Papus était prosélyte dans l’âme. Aussi, ne doit-on pas s’étonner d’apprendre, de-ci, de-là, que quelques personnages en vue du Paris des années 1900 à 1913 ont pu être martinistes bien que ne figurant sur aucun rôle ni sur aucune matricule de l’Ordre. Papus sortait beaucoup, donnait de multiples conférences et ses ouvrages étaient connus et prisés. Quand on connaît beaucoup de monde, on a forcément des amis et, quand on a une foi inébranlable dans le bien-fondé de l’œuvre qu’on accomplit et que l’on jouit d’une aura exceptionnelle, on fait inévitablement des adeptes. On connaît également quelle fut son action dans la Russie du dernier tsar auquel il rendit visite deux fois et qui le tenait en grande estime.
1914, l’Europe tremble et il n’est plus guère de temps pour les conférences philosophiques. Papus est mobilisé en qualité de médecin. Deux ans plus tard, le 25 octobre 1916, il meurt des suites d’une pneumonie contractée à la guerre.
Charles Détré (alias Téder) lui succède à la tête de l’Ordre Martiniste mais deux années plus tard le voilà qui disparaît à son tour. L’Ordre est dispersé : sous la houlette de Jean Bricaud, patriarche de l’Église Gnostique Universelle, une partie émigre vers Lyon (la capitale des Gaules lourdement chargée en ésotérisme et en magie). En 1934, c’est Constant Chevillon qui lui succède à son tour.

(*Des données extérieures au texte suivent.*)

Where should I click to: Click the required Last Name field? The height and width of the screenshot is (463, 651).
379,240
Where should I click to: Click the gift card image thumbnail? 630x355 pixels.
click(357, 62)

Indépendamment de cette succession, d’autres ordres martinistes se sont créés : l’Ordre Martiniste et Synarchique (OMS) de Victor Blanchard dont le siège actuel se trouve en Angleterre, l’Ordre Martiniste Traditionnel (OMT) souché sur l’AMORC, l’Ordre Martiniste Initiatique (OMI) fondé par Robert Ambelain dans les années 70 et souché sur la maçonnerie de Memphis-Misraïm.
En 1953, le docteur Philippe Encausse (fils de Papus, Philippe Encausse, né en 1906, n’avait que dix ans à la mort de son père) réveille la revue «L’Initiation» fondée en 1888 par Papus et, l’année suivante, il fonde une loge maçonnique (du nom de Papus) à la Grande Loge de France, loge destinée à recevoir des martinistes. En 1960, il reçoit d’Henry Dupont une charte l’instituant Grand Maître de l’Ordre Martiniste. Il dirigera l’Ordre avec une ferveur et une disponibilité uniques. En 1979, se trouvant fatigué et étant devenu presque aveugle, il remettra ses prérogatives à un successeur. Une scission s’ensuivra qui donnera le jour à l’Ordre Martiniste Libre (OML) lequel subira à son tour une scission qui donnera naissance à l’Ordre Martiniste des Supérieurs Inconnus (OMSI).